In this day and age in politics, there are a lot of ways to fill a U.S. Senate seat. Comedian Stephen Colbert is hoping to tweet his way into South Carolina’s seat, left vacant by Sen. Jim DeMint last week.
DeMint, a Tea Party favorite, announced last Thursday that he was stepping down from his post to lead the Heritage Foundation starting in January. The announcement quickly made the political world abuzz about who would replace him. It didn’t take long for the name of South Carolina’s favorite native-son, Colbert, to come up. Within hours, Colbert was aiming for the job, at least on Twitter. That evening, he started to encourage his followers to tweet their support for Colbert at South Carolina’s governor, the person who will decide who takes DeMint’s seat.
Of course, Colbert aiming for Republican jobs is nothing new. Just this year, Colbert (jokingly?) toyed with the idea of running for the Republican presidential nomination. And surprisingly, the comedian is well-accepted as a possibly political contender, at least according to Public Policy Polling, which reported this weekend that Colbert would be the most popular pick to replace DeMint.
But it didn’t take long for Gov.

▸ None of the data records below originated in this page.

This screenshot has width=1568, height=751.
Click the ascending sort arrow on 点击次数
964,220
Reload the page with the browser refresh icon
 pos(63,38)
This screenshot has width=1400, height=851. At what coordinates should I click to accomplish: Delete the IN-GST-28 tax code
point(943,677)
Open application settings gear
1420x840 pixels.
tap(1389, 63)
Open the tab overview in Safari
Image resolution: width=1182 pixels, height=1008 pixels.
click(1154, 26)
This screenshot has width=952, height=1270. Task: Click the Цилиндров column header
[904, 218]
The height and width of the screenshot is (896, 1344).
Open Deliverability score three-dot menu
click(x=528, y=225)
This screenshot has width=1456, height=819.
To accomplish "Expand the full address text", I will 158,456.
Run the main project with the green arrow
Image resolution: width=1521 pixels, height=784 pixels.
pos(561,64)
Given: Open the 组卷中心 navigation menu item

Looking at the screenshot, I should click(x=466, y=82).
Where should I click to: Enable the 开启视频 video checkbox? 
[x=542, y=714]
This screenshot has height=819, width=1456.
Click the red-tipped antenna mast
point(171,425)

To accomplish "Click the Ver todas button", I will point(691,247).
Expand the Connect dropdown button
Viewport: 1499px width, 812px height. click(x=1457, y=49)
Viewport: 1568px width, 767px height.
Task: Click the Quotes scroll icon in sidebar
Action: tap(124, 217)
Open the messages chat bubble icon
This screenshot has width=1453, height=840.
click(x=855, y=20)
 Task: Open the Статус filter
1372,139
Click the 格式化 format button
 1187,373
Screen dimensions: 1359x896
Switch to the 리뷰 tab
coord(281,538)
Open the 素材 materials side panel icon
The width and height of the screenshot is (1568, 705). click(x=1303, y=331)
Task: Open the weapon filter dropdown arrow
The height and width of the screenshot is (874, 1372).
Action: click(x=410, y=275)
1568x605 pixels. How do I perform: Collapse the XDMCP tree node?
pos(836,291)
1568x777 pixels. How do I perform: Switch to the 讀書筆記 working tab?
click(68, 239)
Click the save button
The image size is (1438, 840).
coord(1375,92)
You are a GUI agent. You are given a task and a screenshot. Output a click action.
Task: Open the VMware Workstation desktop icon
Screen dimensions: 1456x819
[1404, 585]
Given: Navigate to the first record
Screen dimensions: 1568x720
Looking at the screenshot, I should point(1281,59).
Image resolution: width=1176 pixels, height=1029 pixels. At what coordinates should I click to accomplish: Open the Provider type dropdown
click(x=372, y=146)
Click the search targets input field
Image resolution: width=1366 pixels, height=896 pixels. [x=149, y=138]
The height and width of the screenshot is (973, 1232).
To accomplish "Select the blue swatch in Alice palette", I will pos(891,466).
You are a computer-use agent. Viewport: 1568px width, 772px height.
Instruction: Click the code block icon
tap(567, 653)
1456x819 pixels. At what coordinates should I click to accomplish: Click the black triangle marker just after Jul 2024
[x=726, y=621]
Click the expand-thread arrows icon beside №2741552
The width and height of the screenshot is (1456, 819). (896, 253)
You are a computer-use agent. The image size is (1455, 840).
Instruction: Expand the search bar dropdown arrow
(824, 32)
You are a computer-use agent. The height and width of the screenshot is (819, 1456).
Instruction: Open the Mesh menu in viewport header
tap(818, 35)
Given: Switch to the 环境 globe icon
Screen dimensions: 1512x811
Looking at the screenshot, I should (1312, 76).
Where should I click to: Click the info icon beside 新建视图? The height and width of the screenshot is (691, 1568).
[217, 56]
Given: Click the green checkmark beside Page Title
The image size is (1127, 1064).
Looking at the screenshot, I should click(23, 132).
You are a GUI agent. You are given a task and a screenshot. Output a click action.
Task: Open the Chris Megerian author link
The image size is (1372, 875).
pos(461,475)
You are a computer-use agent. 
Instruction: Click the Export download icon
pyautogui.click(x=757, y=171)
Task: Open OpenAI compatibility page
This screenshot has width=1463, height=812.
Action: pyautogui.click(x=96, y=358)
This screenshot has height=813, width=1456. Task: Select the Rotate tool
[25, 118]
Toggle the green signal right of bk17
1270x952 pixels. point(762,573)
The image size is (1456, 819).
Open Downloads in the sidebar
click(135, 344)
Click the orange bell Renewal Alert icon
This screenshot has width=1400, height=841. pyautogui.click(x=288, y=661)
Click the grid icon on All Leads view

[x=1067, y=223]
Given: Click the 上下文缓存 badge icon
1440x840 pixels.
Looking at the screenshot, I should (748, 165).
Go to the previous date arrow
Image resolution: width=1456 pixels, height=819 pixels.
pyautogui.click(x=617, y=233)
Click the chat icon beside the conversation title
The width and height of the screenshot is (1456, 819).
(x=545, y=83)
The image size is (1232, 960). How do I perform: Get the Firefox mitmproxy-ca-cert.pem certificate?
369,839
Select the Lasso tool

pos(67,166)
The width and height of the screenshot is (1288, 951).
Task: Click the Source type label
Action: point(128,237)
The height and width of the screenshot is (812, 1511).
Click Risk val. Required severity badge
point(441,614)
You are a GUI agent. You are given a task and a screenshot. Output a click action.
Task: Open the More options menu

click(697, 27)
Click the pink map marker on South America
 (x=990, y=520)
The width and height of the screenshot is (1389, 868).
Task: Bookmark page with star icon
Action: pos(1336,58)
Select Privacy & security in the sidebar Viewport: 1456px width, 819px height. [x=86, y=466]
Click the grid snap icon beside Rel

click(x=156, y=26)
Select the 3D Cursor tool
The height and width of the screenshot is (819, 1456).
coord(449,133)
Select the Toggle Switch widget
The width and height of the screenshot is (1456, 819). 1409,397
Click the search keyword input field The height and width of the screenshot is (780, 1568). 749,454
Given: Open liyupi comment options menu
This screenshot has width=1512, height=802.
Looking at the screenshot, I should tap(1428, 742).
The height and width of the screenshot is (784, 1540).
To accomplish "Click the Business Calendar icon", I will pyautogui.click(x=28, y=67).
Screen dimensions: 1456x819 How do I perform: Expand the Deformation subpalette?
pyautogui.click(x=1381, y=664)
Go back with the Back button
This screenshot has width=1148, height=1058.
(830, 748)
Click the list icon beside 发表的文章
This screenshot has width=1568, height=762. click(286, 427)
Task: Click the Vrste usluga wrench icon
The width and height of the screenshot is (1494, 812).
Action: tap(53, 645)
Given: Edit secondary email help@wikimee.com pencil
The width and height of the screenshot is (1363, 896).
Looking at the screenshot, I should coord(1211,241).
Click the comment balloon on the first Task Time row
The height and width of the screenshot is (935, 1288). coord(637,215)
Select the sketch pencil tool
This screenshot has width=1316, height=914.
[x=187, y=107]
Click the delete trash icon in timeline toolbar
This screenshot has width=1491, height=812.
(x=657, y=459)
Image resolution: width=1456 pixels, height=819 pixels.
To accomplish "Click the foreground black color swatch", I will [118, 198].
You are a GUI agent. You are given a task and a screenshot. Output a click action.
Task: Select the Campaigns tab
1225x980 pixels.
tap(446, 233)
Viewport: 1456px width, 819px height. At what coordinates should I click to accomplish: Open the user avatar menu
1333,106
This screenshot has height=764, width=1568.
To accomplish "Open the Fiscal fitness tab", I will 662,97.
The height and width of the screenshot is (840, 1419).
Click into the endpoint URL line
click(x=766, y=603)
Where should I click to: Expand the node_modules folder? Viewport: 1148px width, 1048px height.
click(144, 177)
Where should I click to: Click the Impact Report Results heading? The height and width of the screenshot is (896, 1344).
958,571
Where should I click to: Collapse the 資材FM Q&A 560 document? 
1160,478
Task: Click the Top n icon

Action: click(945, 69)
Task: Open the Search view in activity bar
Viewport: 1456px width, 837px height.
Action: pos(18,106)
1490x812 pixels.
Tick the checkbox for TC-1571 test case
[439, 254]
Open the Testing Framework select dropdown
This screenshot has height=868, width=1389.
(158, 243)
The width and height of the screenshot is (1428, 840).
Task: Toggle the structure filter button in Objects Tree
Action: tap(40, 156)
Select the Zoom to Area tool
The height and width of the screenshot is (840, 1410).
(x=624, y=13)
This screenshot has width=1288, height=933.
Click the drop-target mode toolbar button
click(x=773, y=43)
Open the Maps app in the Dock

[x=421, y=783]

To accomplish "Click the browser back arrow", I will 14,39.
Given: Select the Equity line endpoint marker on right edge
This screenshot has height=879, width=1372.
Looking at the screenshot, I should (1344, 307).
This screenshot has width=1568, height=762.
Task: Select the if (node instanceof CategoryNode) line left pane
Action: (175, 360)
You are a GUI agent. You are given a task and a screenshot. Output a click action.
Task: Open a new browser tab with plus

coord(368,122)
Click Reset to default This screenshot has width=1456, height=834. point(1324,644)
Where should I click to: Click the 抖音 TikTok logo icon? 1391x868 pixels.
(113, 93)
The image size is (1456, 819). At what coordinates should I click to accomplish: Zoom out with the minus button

Haley to respond, and on Dec. 7, she thanked Colbert and his supporters for the hundreds of tweets. But, unfortunately for Colbert fans, the comedian wasn’t about to get selected to replace DeMint. Why? Because he didn’t know South Carolina’s official drink, something Haley was quick to point out. “Big, big mistake,” she wrote on Facebook.
The social media-savvy Colbert then responded that Haley herself wasn’t qualified to lead South Carolina because she didn’t know that the spotted salamander was the state’s official amphibian. He again urged his fans to bombard Haley with tweets, this time with hashtag #SpottedSalamander.